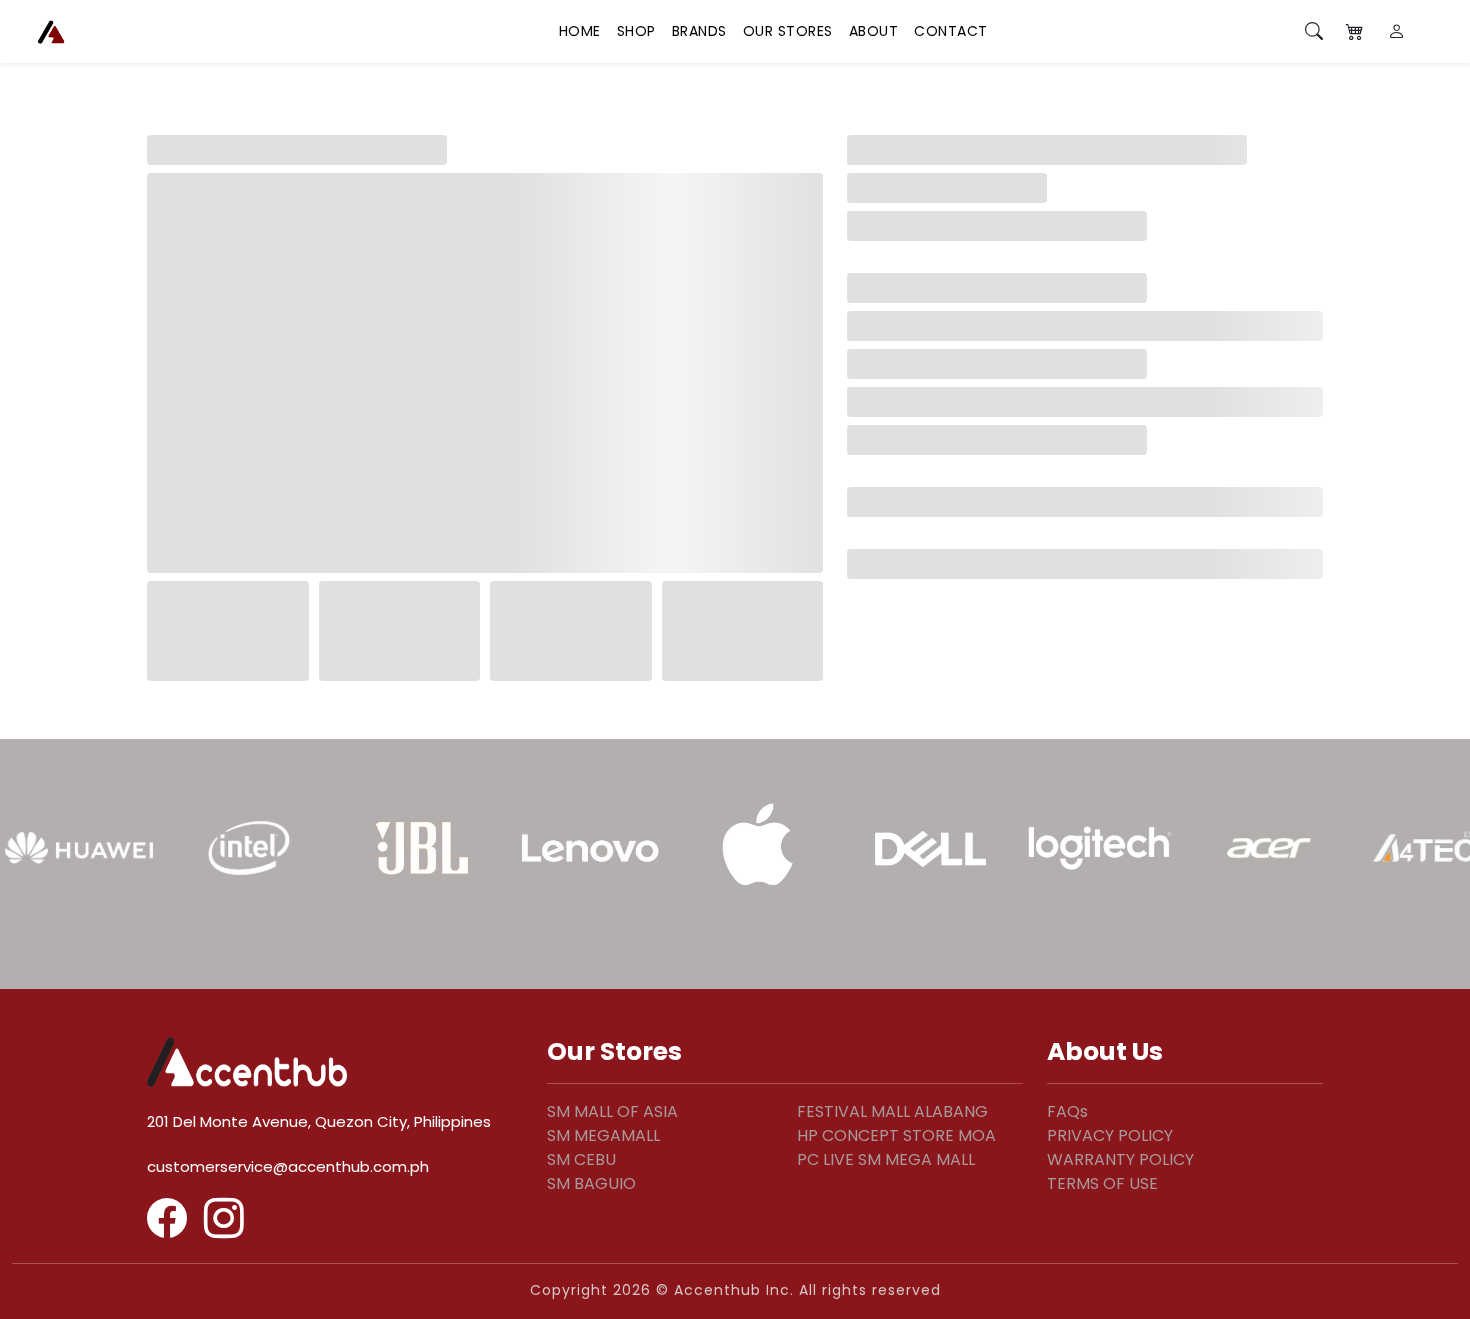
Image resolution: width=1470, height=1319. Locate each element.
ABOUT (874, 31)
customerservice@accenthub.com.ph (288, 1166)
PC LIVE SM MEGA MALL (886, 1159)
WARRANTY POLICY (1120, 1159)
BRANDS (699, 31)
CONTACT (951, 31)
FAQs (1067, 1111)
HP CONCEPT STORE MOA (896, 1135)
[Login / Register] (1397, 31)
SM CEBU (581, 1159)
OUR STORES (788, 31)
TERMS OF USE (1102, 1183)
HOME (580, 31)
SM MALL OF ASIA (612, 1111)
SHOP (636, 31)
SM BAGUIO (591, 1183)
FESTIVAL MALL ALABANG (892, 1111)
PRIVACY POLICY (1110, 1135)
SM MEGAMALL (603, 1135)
——
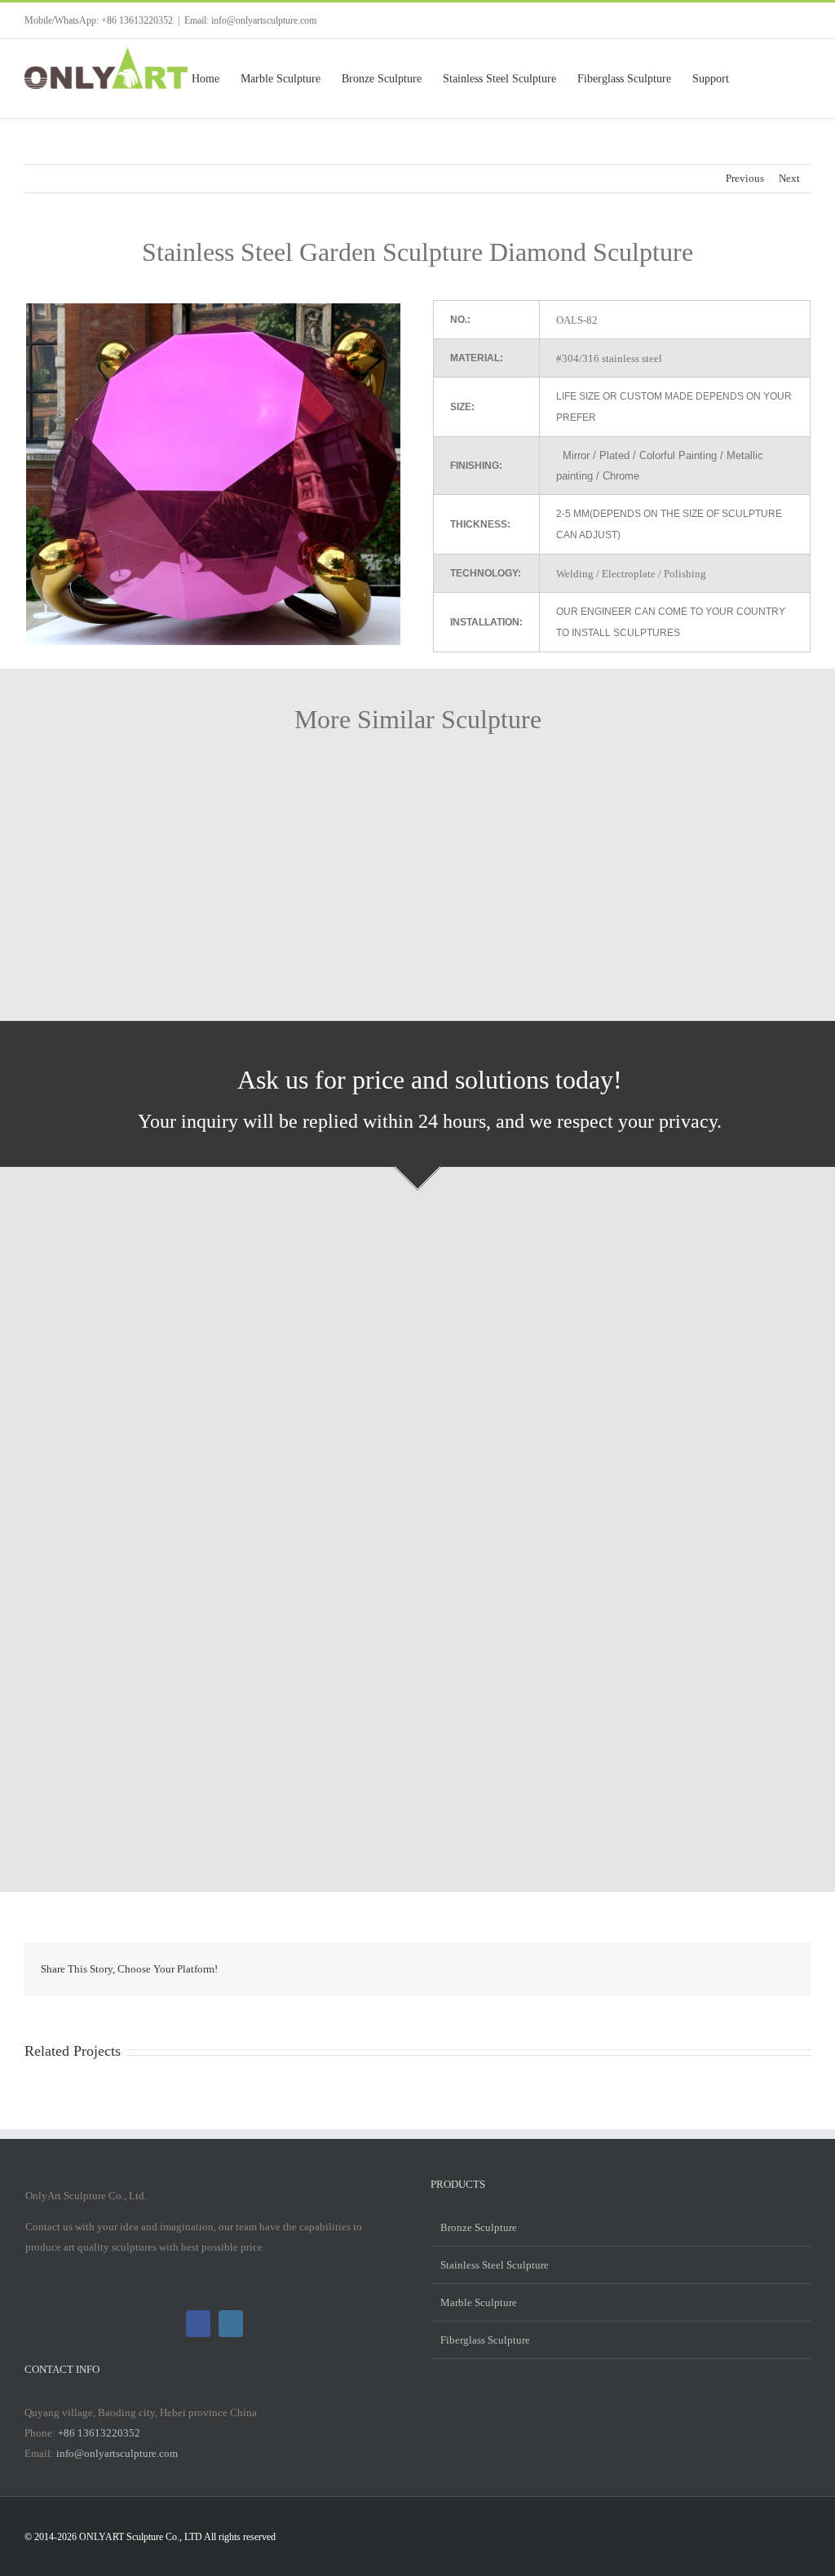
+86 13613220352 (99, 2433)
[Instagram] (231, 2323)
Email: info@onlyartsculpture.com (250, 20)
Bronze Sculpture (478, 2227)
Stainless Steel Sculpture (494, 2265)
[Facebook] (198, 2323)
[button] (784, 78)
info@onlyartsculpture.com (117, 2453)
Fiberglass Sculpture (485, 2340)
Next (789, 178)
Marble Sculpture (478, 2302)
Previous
——
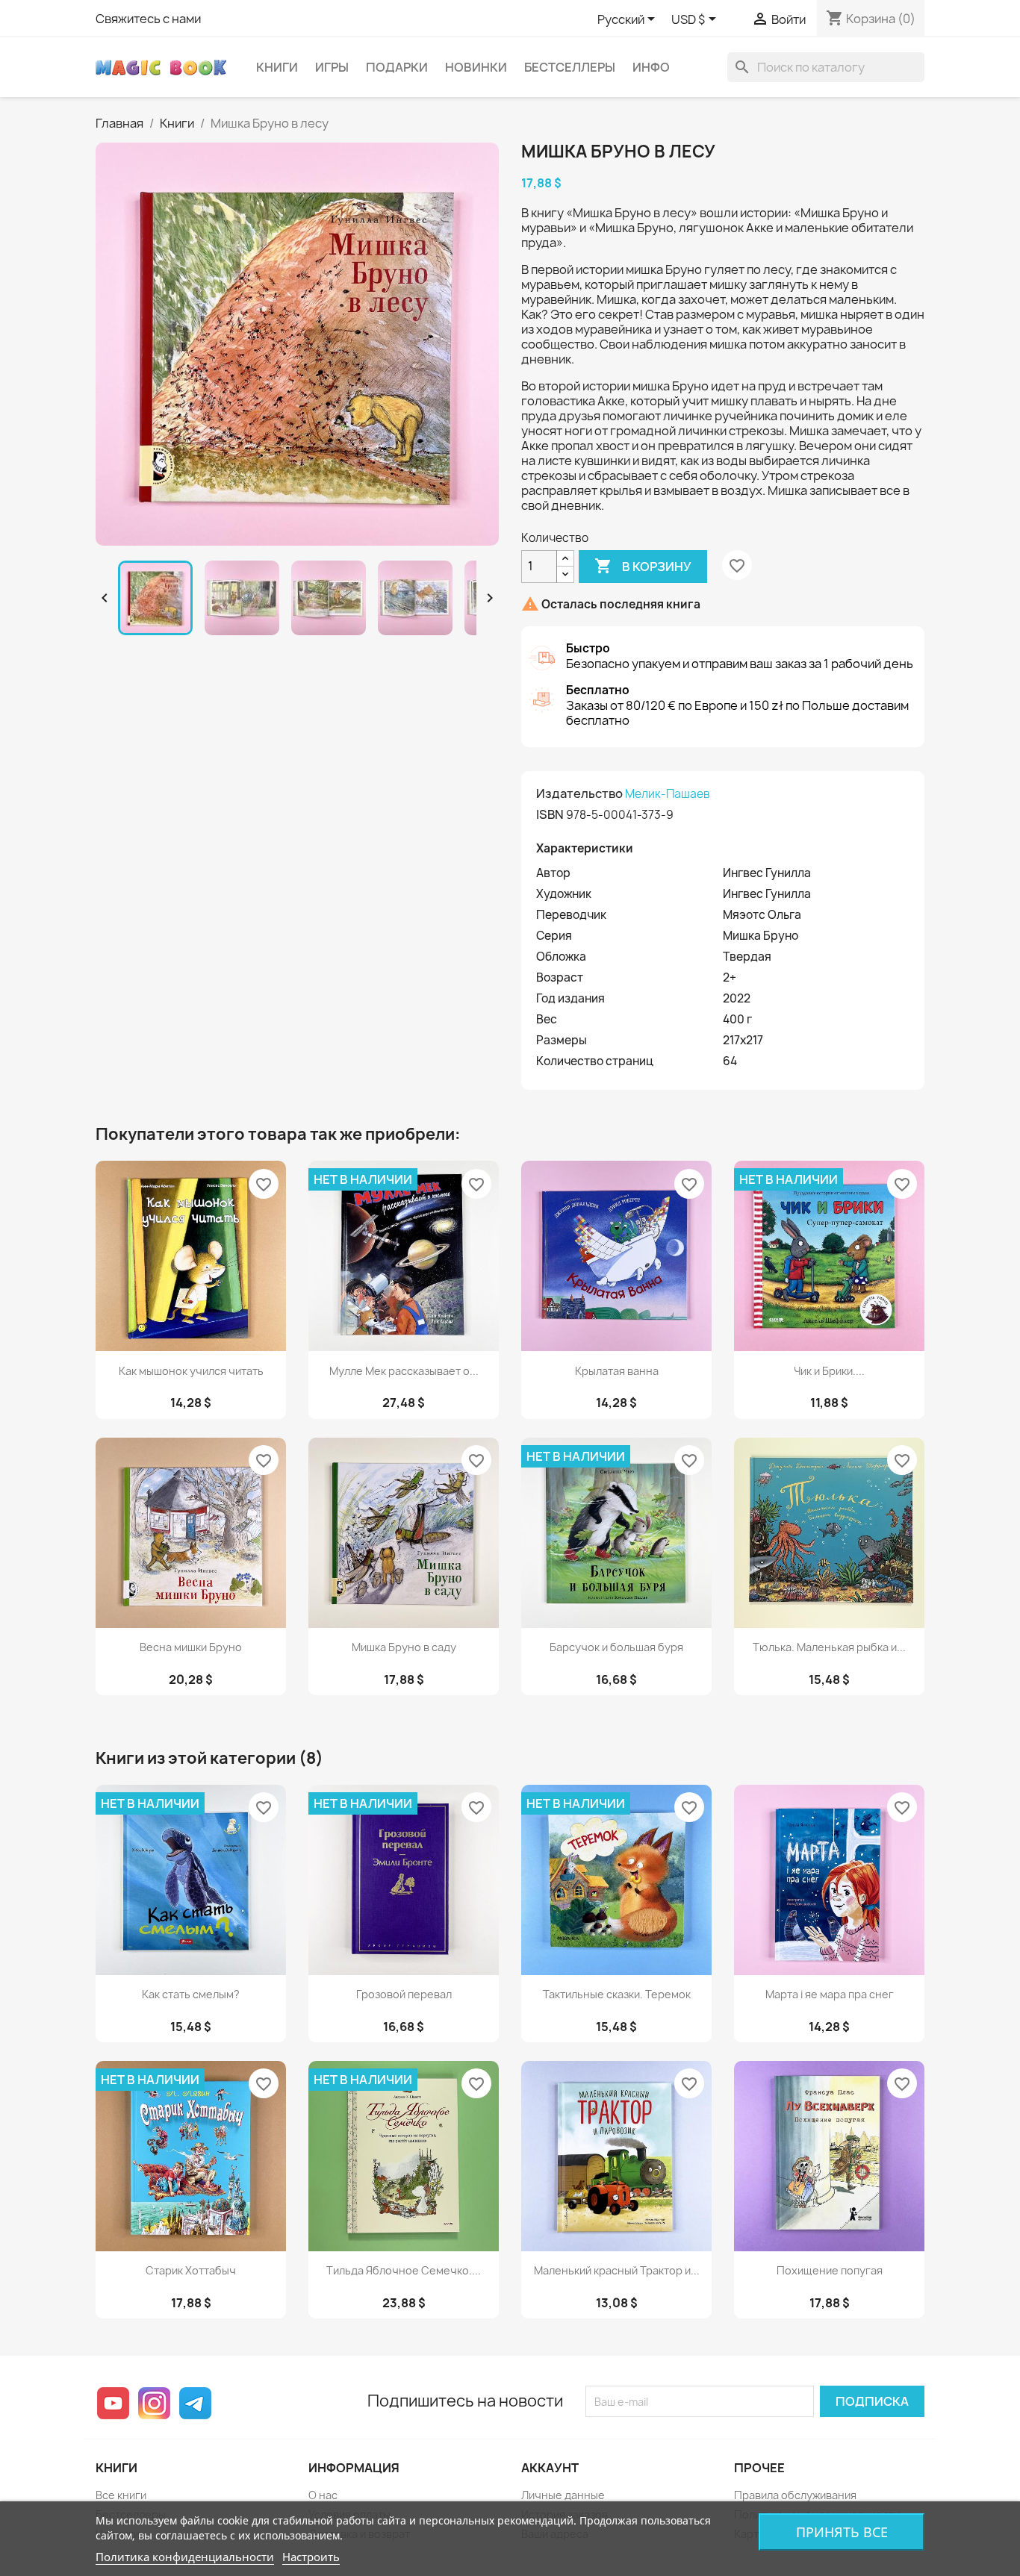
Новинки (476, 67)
——
Copy out the lines above exactly, beginning at the one that contains "SM BAGUIO (591, 1183)" and ending at the one that contains "SM MEGAMALL (603, 1135)".

» **Written solution**
SM BAGUIO (591, 1183)
FESTIVAL MALL ALABANG (892, 1111)
PRIVACY POLICY (1110, 1135)
SM MEGAMALL (603, 1135)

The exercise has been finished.